Fibrosing interstitial lung disease (ILD) can cause high mortality and sensitive evaluation of fibrosing ILD could be critical. The aim of this study is to develop a scoring system to predict prognosis of fibrosing ILD. 339 patients with fibrosing ILD were enrolled as a derivation cohort. Cox multiple regression analysis indicated that smoking history (HR  =  3.826, p  =  0.001), age(HR  =  1.043, p  =  0.015), CEA(HR  =  1.059, p  =  0.049),CYFRA21-1(HR  =  1.177, p  =  0.004) and DLCO% predicted (HR  =  0.979, p  =  0.032) were independent prognostic factors for fibrosing ILD. The clinical scoring system for fibrosing ILD was established based on the clinical variables (age [A], CEA and CYFRA21-1 [C], DLCO% predicted [D], and smoking history [S]; ACDS).

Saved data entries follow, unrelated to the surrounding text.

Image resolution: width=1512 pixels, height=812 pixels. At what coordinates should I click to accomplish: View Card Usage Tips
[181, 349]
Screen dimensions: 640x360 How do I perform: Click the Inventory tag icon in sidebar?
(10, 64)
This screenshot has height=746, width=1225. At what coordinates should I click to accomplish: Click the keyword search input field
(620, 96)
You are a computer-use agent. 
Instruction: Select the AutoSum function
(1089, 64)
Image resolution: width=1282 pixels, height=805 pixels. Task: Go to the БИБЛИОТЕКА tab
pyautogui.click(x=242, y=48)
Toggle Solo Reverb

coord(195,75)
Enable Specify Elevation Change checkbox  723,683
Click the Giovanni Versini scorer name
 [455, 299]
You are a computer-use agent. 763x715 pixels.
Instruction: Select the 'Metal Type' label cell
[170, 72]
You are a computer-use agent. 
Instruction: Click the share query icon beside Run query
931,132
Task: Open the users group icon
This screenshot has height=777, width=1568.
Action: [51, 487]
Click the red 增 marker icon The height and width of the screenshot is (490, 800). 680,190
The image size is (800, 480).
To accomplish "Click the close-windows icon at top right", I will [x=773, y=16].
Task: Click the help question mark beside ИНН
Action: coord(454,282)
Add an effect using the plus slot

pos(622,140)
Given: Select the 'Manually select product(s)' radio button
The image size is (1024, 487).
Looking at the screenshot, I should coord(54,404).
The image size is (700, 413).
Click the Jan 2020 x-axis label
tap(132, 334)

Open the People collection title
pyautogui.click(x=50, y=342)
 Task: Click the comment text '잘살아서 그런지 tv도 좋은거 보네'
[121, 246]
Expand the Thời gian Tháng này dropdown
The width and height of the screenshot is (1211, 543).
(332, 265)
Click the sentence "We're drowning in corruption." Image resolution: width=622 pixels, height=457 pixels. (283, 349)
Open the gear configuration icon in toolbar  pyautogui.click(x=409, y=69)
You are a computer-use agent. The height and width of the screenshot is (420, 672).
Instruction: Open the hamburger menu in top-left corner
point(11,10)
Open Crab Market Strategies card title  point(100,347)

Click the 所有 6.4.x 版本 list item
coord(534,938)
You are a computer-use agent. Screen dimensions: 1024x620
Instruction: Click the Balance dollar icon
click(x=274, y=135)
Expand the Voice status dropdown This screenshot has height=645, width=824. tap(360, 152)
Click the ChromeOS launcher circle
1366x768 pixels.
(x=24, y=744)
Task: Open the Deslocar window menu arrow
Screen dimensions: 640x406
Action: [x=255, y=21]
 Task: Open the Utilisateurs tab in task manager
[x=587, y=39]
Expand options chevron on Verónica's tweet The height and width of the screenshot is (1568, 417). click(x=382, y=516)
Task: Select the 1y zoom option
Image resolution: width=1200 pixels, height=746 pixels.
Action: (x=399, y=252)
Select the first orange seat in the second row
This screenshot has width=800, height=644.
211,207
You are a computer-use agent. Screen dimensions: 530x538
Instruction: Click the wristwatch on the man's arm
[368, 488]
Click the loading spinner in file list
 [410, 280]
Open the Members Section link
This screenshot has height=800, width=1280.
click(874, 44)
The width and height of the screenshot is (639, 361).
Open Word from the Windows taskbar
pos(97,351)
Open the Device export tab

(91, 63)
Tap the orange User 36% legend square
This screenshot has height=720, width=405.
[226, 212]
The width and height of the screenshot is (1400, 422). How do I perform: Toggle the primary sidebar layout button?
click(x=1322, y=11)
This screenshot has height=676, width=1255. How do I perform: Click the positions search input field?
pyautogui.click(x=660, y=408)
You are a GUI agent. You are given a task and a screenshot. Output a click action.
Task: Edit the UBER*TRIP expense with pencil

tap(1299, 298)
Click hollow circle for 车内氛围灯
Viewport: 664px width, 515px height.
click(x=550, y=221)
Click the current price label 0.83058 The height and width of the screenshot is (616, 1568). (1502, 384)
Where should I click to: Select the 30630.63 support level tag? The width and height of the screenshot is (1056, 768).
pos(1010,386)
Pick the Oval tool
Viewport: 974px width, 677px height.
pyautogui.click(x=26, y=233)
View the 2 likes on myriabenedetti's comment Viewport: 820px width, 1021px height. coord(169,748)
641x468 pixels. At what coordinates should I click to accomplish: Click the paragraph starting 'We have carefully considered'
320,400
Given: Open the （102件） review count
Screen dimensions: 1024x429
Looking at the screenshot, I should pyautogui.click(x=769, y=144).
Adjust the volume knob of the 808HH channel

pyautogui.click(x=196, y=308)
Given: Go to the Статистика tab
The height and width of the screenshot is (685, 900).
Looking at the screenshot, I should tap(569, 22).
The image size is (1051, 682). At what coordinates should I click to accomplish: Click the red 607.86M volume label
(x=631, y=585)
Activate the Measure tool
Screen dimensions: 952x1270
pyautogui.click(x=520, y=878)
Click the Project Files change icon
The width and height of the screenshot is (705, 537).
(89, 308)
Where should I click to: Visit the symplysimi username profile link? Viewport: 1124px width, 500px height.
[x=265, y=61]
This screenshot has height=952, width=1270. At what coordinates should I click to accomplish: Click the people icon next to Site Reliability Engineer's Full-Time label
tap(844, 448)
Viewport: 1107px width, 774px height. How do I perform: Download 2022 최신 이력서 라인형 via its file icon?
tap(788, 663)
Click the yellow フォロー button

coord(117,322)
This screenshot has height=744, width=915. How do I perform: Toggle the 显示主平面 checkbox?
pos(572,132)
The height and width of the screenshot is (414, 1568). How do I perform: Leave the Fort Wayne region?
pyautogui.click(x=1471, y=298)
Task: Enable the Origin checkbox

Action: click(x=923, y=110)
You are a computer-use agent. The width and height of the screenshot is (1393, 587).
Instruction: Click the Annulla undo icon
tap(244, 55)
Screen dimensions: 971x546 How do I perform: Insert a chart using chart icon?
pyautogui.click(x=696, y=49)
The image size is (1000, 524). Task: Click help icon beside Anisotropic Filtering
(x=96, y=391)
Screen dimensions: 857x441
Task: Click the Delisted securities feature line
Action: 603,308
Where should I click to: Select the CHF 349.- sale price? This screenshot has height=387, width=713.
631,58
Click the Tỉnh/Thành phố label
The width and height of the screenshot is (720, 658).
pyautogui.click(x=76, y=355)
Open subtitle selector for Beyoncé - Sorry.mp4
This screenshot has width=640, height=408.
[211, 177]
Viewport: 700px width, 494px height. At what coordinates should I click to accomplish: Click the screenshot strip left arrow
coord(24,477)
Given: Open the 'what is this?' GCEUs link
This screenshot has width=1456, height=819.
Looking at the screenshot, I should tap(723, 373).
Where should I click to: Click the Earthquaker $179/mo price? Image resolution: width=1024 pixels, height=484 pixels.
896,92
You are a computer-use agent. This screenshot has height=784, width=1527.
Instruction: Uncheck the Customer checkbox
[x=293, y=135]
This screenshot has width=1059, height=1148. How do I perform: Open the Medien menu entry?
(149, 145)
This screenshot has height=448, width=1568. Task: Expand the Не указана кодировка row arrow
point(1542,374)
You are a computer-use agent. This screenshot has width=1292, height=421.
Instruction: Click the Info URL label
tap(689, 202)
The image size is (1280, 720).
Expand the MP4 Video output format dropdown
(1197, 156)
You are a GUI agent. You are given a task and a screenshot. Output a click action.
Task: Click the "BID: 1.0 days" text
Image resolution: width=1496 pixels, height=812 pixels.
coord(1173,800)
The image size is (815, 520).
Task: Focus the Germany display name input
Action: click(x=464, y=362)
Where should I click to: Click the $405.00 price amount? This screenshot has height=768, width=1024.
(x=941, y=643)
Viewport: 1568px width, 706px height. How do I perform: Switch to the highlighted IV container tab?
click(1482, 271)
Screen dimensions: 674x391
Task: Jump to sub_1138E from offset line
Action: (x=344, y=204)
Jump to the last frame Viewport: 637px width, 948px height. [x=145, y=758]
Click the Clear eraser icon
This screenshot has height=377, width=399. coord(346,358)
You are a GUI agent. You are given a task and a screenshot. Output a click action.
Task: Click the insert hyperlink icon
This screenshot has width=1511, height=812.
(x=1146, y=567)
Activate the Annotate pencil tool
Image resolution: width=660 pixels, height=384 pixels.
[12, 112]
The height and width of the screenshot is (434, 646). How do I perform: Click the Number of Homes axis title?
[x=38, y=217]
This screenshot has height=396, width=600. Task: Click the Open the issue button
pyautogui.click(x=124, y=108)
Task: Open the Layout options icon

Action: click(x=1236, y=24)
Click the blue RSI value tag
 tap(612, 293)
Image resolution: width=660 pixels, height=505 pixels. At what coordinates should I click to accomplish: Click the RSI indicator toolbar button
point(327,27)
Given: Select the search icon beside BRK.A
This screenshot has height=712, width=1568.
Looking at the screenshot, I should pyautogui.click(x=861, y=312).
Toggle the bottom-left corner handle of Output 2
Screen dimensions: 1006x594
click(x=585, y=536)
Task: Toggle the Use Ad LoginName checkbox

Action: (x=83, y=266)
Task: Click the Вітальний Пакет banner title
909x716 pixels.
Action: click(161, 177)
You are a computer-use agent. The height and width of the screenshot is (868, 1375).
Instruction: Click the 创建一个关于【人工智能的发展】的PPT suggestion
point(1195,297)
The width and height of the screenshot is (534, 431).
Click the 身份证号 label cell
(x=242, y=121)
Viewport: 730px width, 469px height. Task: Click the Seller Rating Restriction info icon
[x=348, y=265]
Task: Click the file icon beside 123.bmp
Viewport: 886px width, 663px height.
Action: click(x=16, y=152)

The area under the receiver operating characteristic curve (AUROC) of the scoring system for predicting prognosis of fibrosing ILD was 0.90 (95%CI: 0.87-0.94, p < 0.001). The cutoff value was 2.5 with their corresponding specificity (90.7%) and sensitivity (78.8%). To validate the value of ACDS score levels to predict the survival of patients with fibrosing ILD, 98 additional fibrosing ILD patients were included as a validation cohort. The log-rank test showed a significant difference in survival between the two groups(ACDS score < 2.5 and ACDS score ≥ 2.5) in validation cohort. The independent risk factors for mortality in patients with fibrosing ILD are higher CEA, higher CYFRA21-1, smoking history, lower DLCO%predicted at baseline and older age. ACDS is a simple and feasible clinical model for predicting survival of fibrosing ILD.

Introduction

Interstitial lung diseases (ILDs) are a group of heterogeneous lung diseases with pulmonary alveolar unit inflammation or interstitial fibrosis that are associated with substantial morbidity and mortality. The causation of ILD includes idiopathic and specific etiology including autoimmune disease, vasculitis, drugs, tumors and occupational or environmental exposure[1,2]. Idiopathic pulmonary fibrosis (IPF) is one of a family of idiopathic interstitial pneumonias characterized by usual interstitial pneumonia (UIP) in high-resolution computed tomography (HRCT) and pathology[3]. IPF has a poor prognosis with median survival from the time of diagnosis approximately 3 years[4]. Fibrosing ILDs other than IPF, such as connective tissue disease (CTD) associated ILD, including ILD associated with rheumatoid arthritis (RA-ILD), systemic sclerosis (SSc-ILD) and polymyositis/dermatomyositis are also known to have progressive disease behaviors similar to IPF[5-7]. Therefore, it is important to recognize the risk factors associated with poor prognosis in patients with fibrosing interstitial lung disease.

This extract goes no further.